Weapons - Quiver and Bow-case

Origin and time: Ottoman, around 1550
KHM (Museum of Fine Arts), Vienna
Inv. No. C5, C5a (Collection of Arms and Armour)

The quiver and bow case made of pale leather are bordered by a red frame, which is densely decorated with fine spiral cirri of white leather. Within the frame red medallions are visible. The use of abstract ornaments based on stylized plants is typical for Ottoman arts. Curved spiral cirri combined with blossom buds decorating the given objects illustrate this characteristic feature of Ottoman arts.

The bow was stored in the bow-case, which was larger than the quiver. Together with the scimitar, it had become one of the symbols of Ottoman armament. Even after the introduction of firearms, the Ottoman army continued using bows and arrows. The production of an Ottoman bow took up to ten years, depending on its quality. In the production process, several layers of hard wood, buffalo horn and animal sinew were stuck together with fish glue. Every step of this procedure involved a long drying time, which in turn caused the long production time. With these composite bows the Ottomans were able to shoot the arrow as far as 800 metres. Thanks to a ring made of metal or horn, which was slipped over the thumb, an Ottoman archer was able to draw the bow much more effectively than an archer using the European technique, in which the trigger finger and the middle finger were used.

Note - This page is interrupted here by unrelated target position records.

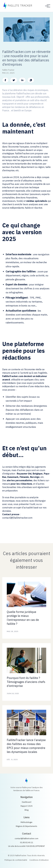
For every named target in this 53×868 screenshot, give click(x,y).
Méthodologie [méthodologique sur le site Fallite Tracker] (26, 822)
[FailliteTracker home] (26, 781)
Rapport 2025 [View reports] (26, 806)
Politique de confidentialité (16, 860)
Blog (26, 810)
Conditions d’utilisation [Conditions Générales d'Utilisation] (39, 860)
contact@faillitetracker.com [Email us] (26, 838)
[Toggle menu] (47, 6)
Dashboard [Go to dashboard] (27, 802)
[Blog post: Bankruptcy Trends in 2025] (26, 608)
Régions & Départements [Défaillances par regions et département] (26, 826)
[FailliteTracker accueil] (18, 6)
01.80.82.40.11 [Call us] (26, 842)
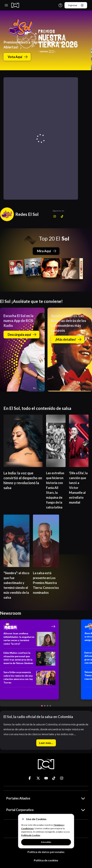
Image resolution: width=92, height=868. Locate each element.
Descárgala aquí (22, 335)
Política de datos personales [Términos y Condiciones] (46, 852)
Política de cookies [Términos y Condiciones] (46, 860)
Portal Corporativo (46, 810)
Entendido (46, 842)
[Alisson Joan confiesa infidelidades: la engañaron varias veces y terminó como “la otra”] (29, 640)
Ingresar (76, 5)
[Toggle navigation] (6, 5)
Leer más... (46, 743)
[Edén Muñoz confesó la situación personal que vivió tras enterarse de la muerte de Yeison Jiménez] (29, 659)
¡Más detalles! (68, 339)
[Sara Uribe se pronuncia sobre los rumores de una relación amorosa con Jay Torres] (29, 679)
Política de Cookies (31, 835)
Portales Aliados (46, 798)
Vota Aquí (18, 57)
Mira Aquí (47, 251)
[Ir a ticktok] (30, 778)
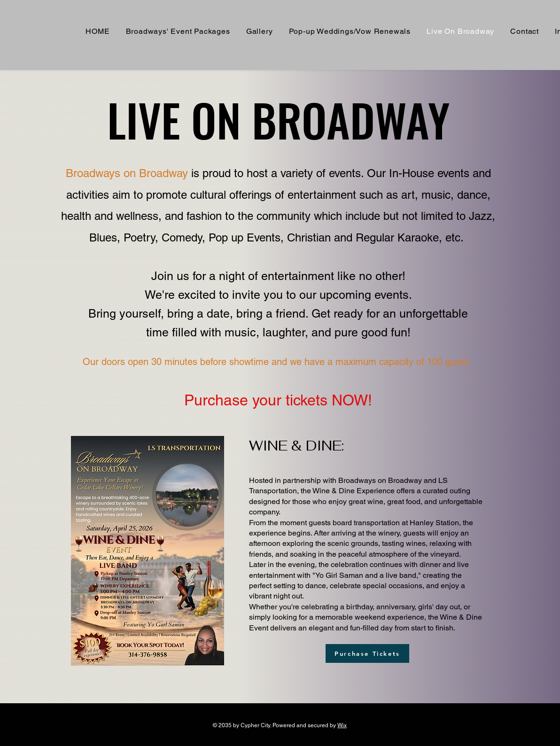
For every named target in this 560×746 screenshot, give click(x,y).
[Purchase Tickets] (367, 653)
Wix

Reflex bows are named after their characteristic tendency of bending back into their natural curve. In order to string a reflex bow, it had to be bent against its natural curve. As the different layers of wood, horn and animal sinew strived to return to their original forms, such a bow was already under high strain, which was increased when the archer drew the bow. Due to the different layers of glue applied, Ottoman bows were highly sensitive to humidity. In order to protect the bow from humidity, the inner side of the bow, where the layers of animal sinew were glued together, was coated with a thin layer of painted parchment. For the same reason and to make it easier for the archer to fight in close combat, the bow was stored in the bow-case after usage. Ottomans carried the bow-case (sadak) on the left and the quiver (tirkes) on the right side.

Since bows played a significant role in the Ottoman martial tradition, sultans delighted in giving these weapons, together with the corresponding bow-cases, as presents to European diplomats. It is very likely that this bow-case with its extraordinary 16th century design was given to the imperial family as a present, as most of the Oriental showpieces were diplomatic presents.